When I talked to him about Andymond, he protested: "We fell in love at first sight too."
It was too late when I really understood the meaning of his words.
He accompanied me, watched me chase beautiful girls, watched me chase Andymond, threw me into the bar when I was depressed because of breaking up with Andymond, and carried me out when I was drunk, he even suggested I found a girlfriend to forget about Andymond... Finally he was leaving, so he told me: "I like you, I know you don't like me, but I don't mind if you see me as a friend."
Edgar was still very young at that time, rigid and restrained with an outdated gentlemanly demeanor. He is not the tyrant who handcuffed me to the bedside when I desperately wanted to see Andrémon, nor would he put a gun to my chin and ask me hoarsely if I would go to America with him right away.
Both the army and war can change a person from the deepest part of the soul.
At this time Edgar just bowed his head and kissed the white flower he inserted into my hair, and asked me to wait for him to come back—as a friend.
In the late summer of 1938, Edgar officially left Cambridge to join the Royal Air Force. In the autumn of 1939, the Second World War broke out, and Edgar's unit joined the battle. Compared with the Axis powers, the British air force was weak and understaffed. When the weather is clear, you can sometimes see fireballs and meteors falling from the sky in the distance. At that time I always crossed myself, hoping that it wasn't Edgar who fell.
The week after Edgar left, I spoke to Arnold again in the tavern. He adjusted his glasses in surprise: "You've shaved your beard and cut your hair...I didn't expect you, Alan, to be pretty good looking!"
"Dragged to the barber shop by a friend." I said, "Sorry, Veschi, we don't have to see each other next week."
My voice is steady and reasonable: "I believe I've got rid of Andymon. I'll try to date girls, uh, no more intersecting with his life. Thank you, your therapy is very effective."

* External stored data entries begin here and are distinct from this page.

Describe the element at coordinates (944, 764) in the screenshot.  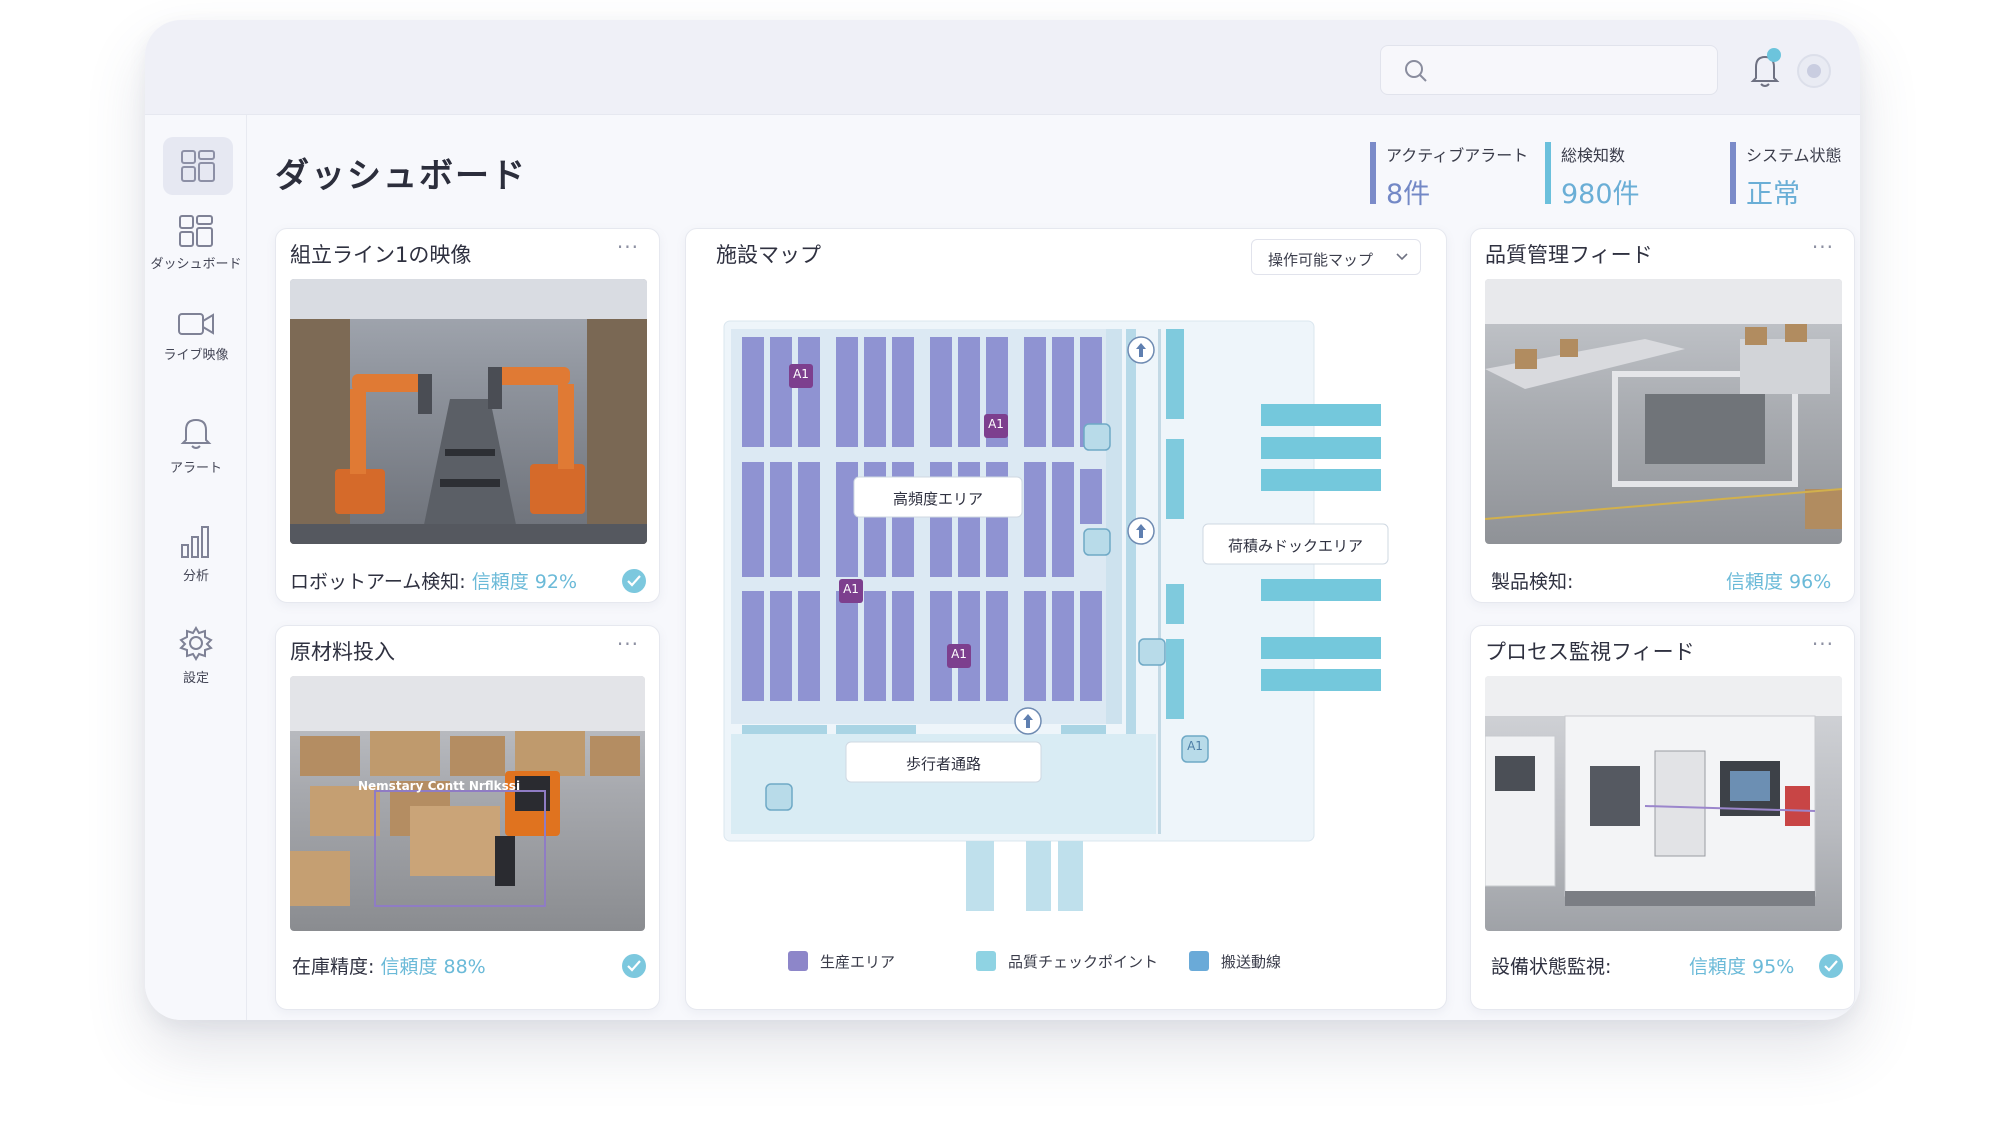
I see `map-label-pedestrian-walkway: 歩行者通路` at that location.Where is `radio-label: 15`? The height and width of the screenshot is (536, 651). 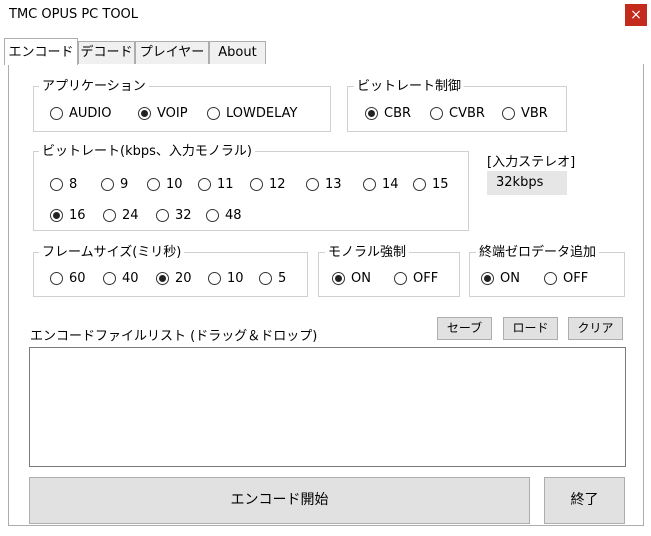 radio-label: 15 is located at coordinates (440, 184).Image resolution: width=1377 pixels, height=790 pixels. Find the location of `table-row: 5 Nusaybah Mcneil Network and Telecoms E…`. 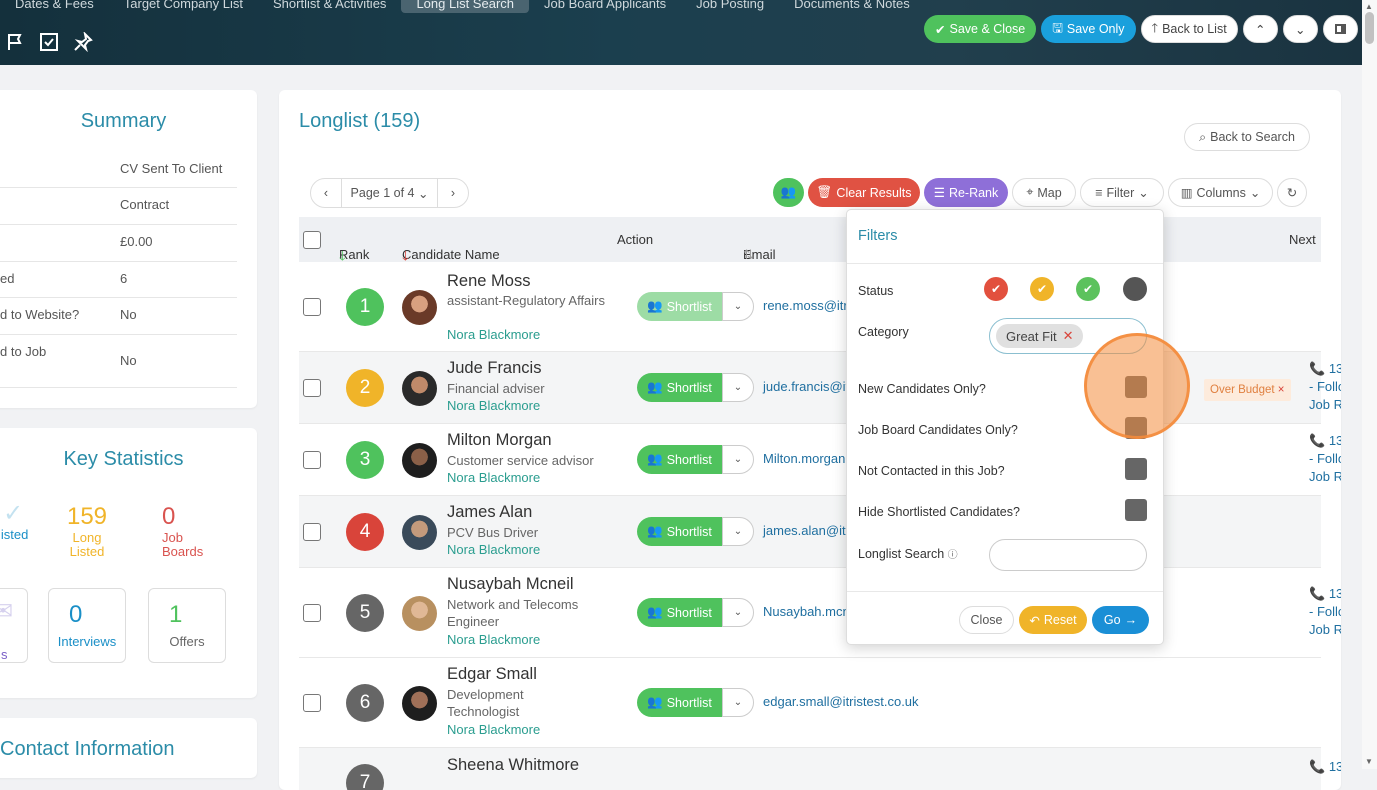

table-row: 5 Nusaybah Mcneil Network and Telecoms E… is located at coordinates (820, 613).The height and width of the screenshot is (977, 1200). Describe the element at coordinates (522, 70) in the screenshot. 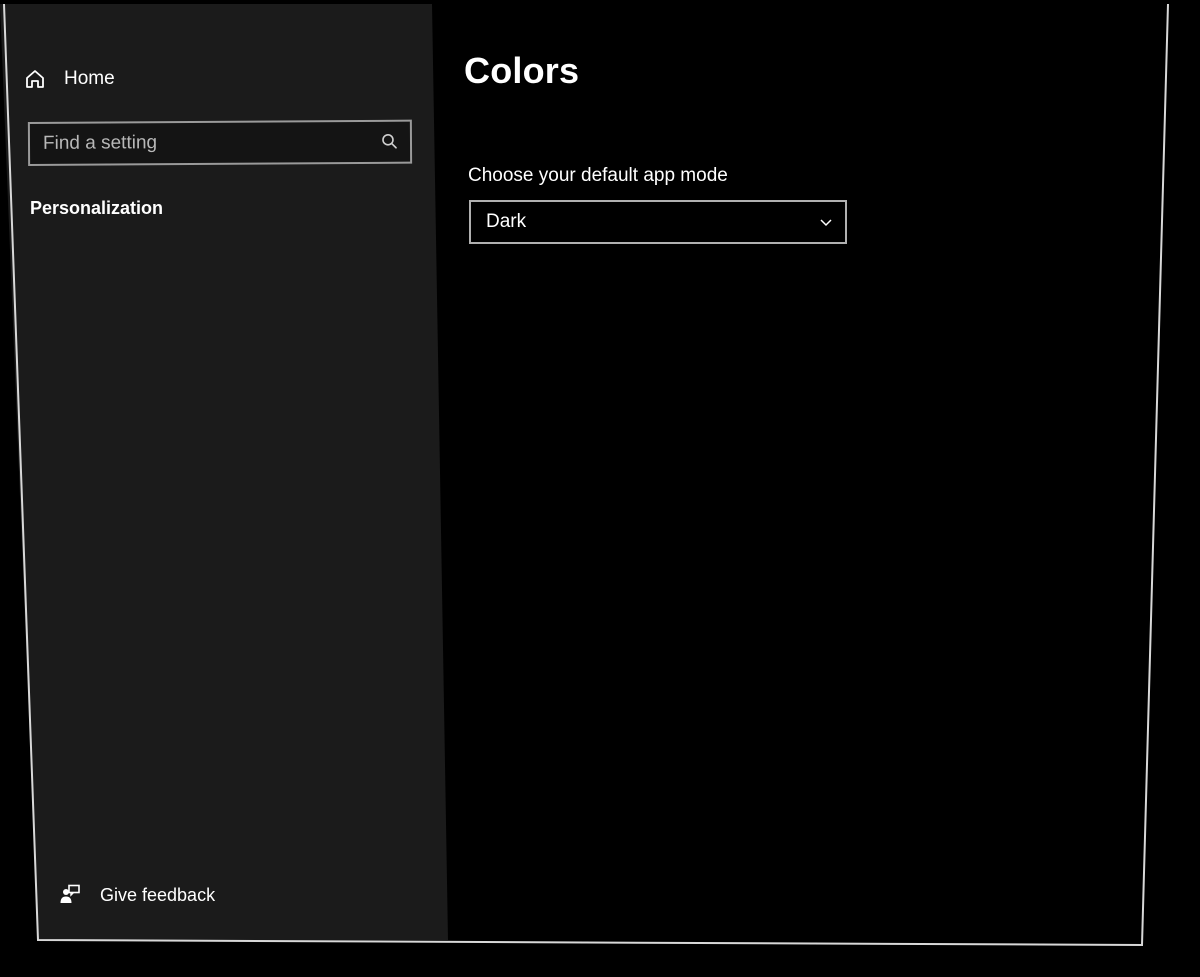

I see `page-title: Colors` at that location.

Arnold was drinking coffee and at that moment he choked.
"Alan, what's wrong with you?"
I laughed, pointed to my heart, and raised my middle finger: "Please tell Andmon that I have kicked him out of here. He can do whatever he likes."
In fact, I didn't really kill Anderson psychologically, but Edgar taught me restraint. Even if you like it, you can act like a friend, lock your feelings in your chest, and look calm on the surface.